But in my experience, if you wear your title as full-time dad proudly and unapologetically, most people will respect that. Regardless of how you got there, it becomes clear that this is something you choose to do, not something you are forced to do or are just doing until something better comes along.
I don’t mean match rudeness for rudeness when someone questions your abilities as a parent, but rather take every dismissive comment as an opportunity to educate that dads can be just as competent and confident as moms when it comes to parenting. Recognize and defend the idea that being the breadwinner isn’t the only way to “provide” for your family, and that what you contribute to your family is very, very valuable. You may not even really care what anyone thinks about you and what you do, personally, but others are paying attention–including your children–and the more you openly express your pride in what you do the more people will stop looking at it like you are an anomaly. Often the nice lady at the library who decided to call the weekday morning story-time “Mommy & Me” does so because no one has ever given her reason to think that a more inclusive name would make dads feel more welcome, not because she thinks dads have no place there.

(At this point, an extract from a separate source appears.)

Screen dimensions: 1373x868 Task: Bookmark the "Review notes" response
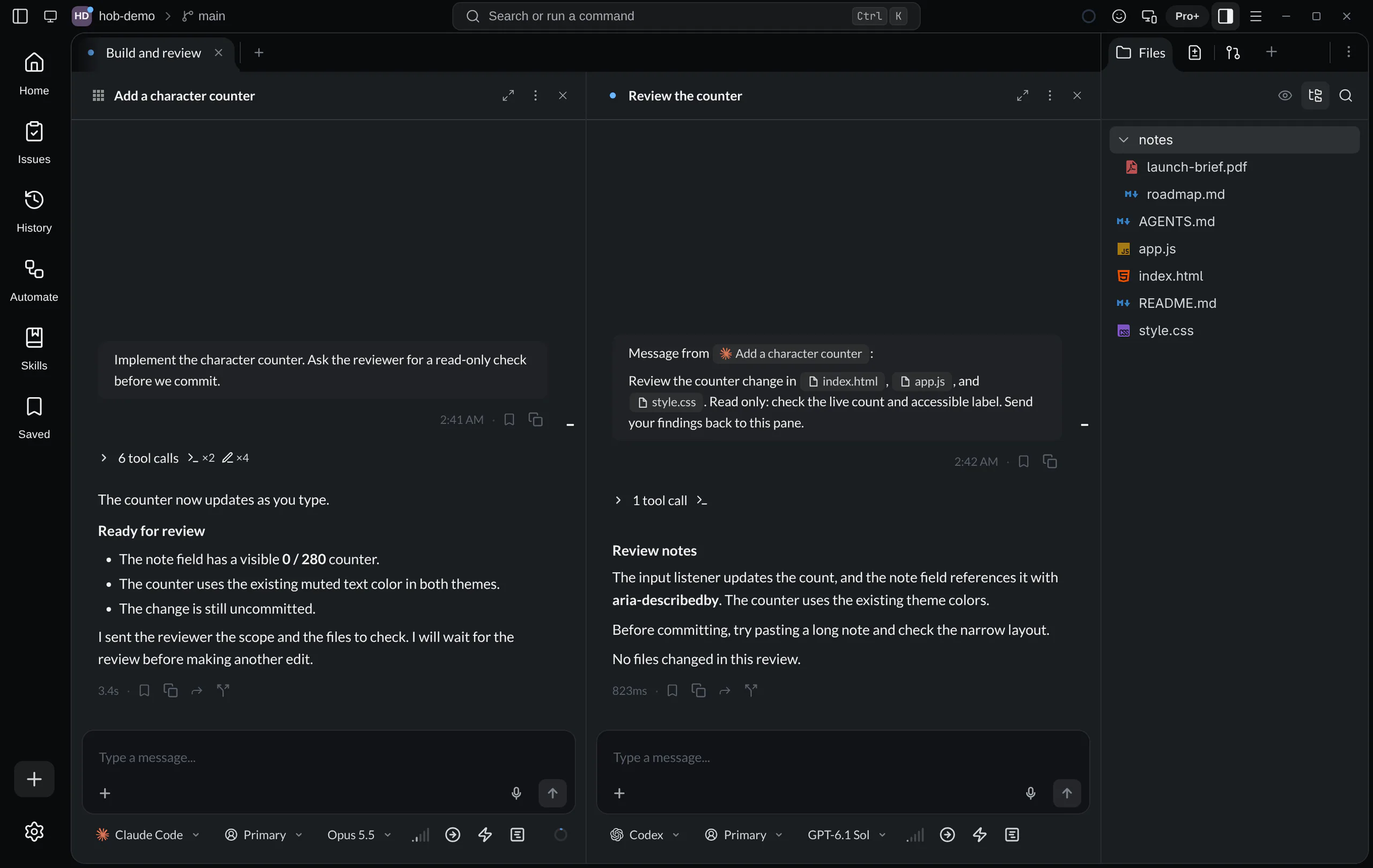pos(671,690)
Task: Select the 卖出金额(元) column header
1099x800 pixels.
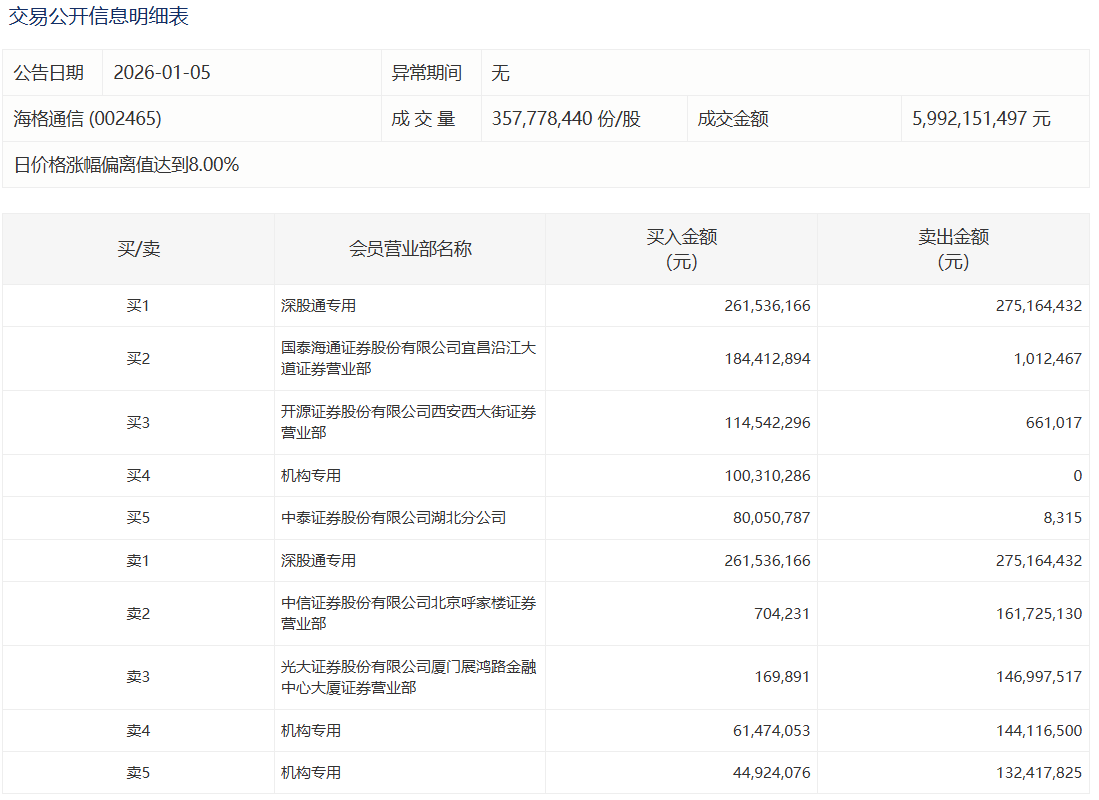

You’d be surprised how receptive people can be when you give them a chance and a reason to think about these things.
Many women feel some level of guilt over going to work, rather than staying home with their children. The last thing they need is to hear that guilt justified by others, and she will need your support in being an advocate on her behalf at times. She’ll also need you to be intentional about helping her carve out time to let go of her work and just be a mom.
Your kids have a mom, and no matter what anyone says you are not and cannot be her, so remember that when someone calls you “Mr Mom” they are disrespecting your wife as much as they are disrespecting you.
Nothing will predict how content you feel in your role as a stay-at-home parent more than having a partner that understands the contribution you are making to your family by being primary-caregiver to your kids, and supports you in that role. (This goes both ways, of course. Make sure she knows how much her hard work means to the family too.) Open and honest communication is vital, particularly when it comes to expectations that she will respect that you know what you’re doing, and that her arrival home each day doesn’t signal your demotion into a role as a secondary parent who is only there to “help.”
In the same way, don’t treat your partner like she is a secondary parent either. You will almost certainly be the one with your finger on the pulse of your children’s schedules, routines, homework, worries, friendships, likes, and dislikes, but you are a parenting team. Never forget that.
Being a primary caregiver means doing a lot more than playing games, reading picture books, and changing diapers. It also involves the cleaning, cooking, and laundry that are natural fall-outs from the fact that kids make crazy messes, kids need to eat, and kids need clean clothes to wear (sometimes multiple outfits a day). The stereotypical role of “housewife” often meant that a mom who stayed home with the kids also assumed responsibility for a myriad of general housekeeping tasks, that fell well outside of the job of primary caregiver for children. General cleaning, sweeping, vacuuming, dusting, laundry for the adults of the house, grocery shopping, cooking evening and weekend meals, doing the dishes, scrubbing toilets, balancing the checkbook, and on and on and on. She did all the household tasks that would need to be done even if there were no kids.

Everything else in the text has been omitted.